Painless thyroiditis is associated with thyroid peroxidase autoantibodies and is considered a variant of chronic lymphocytic (Hashimoto) thyroiditis.  (Postpartum thyroiditis is also similar but by definition occurs within <12 months following childbirth.)  Following a self-limited hyperthyroid phase, patients often enter a hypothyroid phase, which may persist or progress to a euthyroid state.  Painless thyroiditis does not require specific antithyroid therapy; however, patients with signs of adrenergic overstimulation (eg, palpitations, tachycardia, tremulousness) should be treated with a beta blocker (eg, propranolol) rather than only observation and monitoring (Choice C).

(Choice A)  Levothyroxine is required for patients who develop significant hypothyroidism, but it would not be appropriate now in this patient with overt hyperthyroidism.

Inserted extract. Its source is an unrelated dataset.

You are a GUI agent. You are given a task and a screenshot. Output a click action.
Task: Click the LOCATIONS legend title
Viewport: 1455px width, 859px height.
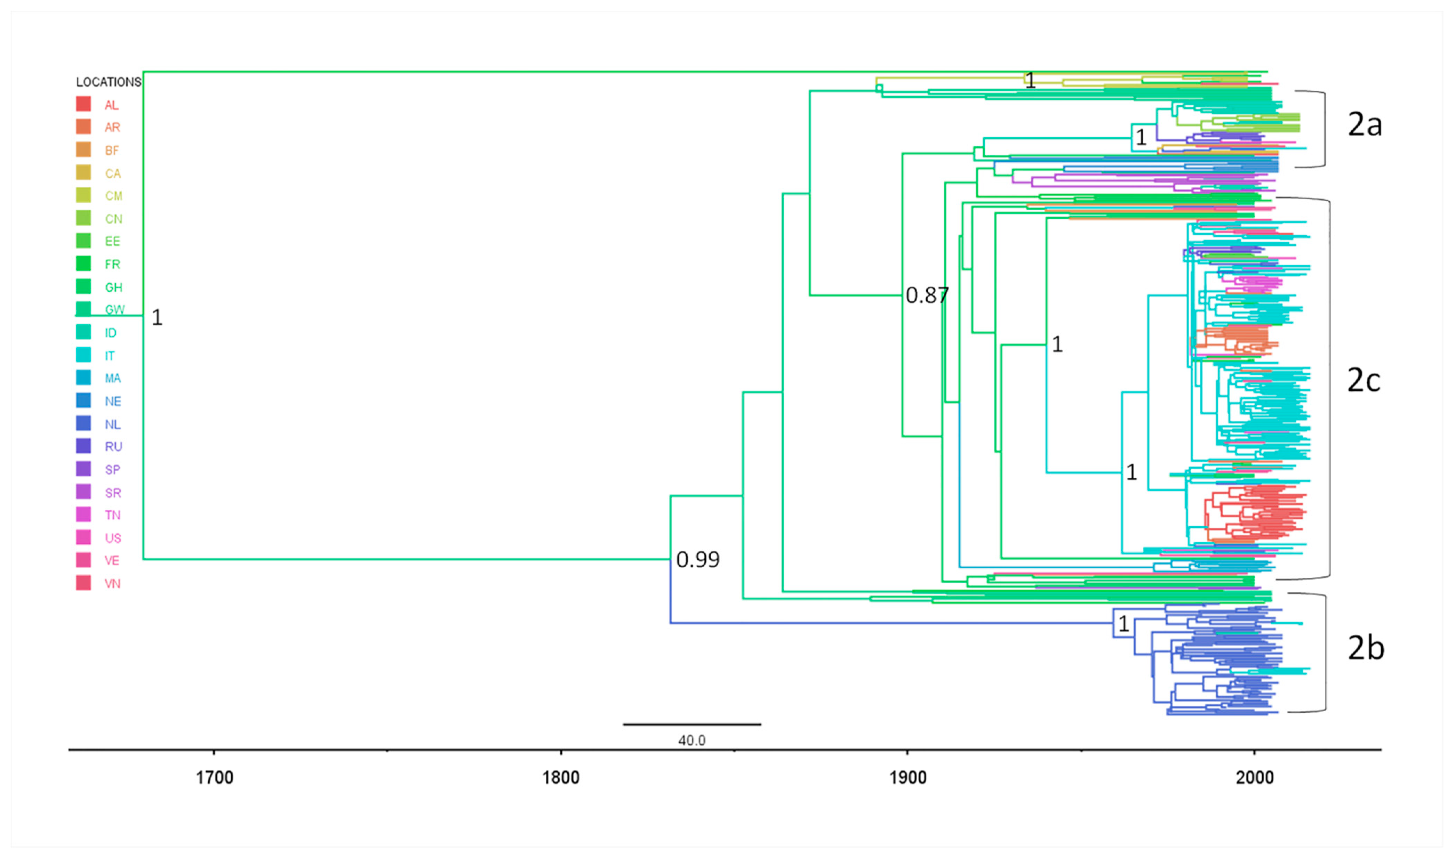(109, 82)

(Choices B and F)  Methimazole decreases thyroid hormone production; RAI causes radiation-induced destruction of thyroid follicular cells.  These treatments are used for thyrotoxicosis due to thyroid hormone overproduction but are not helpful for patients with excess release of preformed hormone, as in painless thyroiditis.

(Choice D)  Prednisone is used to treat thyroid pain refractory to nonsteroidal anti-inflammatory drugs in patients with subacute (de Quervain) thyroiditis.  Although subacute thyroiditis is also associated with low RAIU, it presents with a painful, tender goiter and is typically preceded by an upper respiratory tract infection.  This patient has a nontender goiter, which is more consistent with painless thyroiditis.

Educational objective:
Painless thyroiditis is a variant of chronic lymphocytic (Hashimoto) thyroiditis characterized by a self-limited hyperthyroid phase due to release of preformed thyroid hormone, followed by a hypothyroid phase or return to a euthyroid state.  It does not require specific antithyroid therapy, but patients with hyperadrenergic symptoms (eg, palpitations, tremulousness) should be treated with a beta blocker and receive monitoring of thyroid function.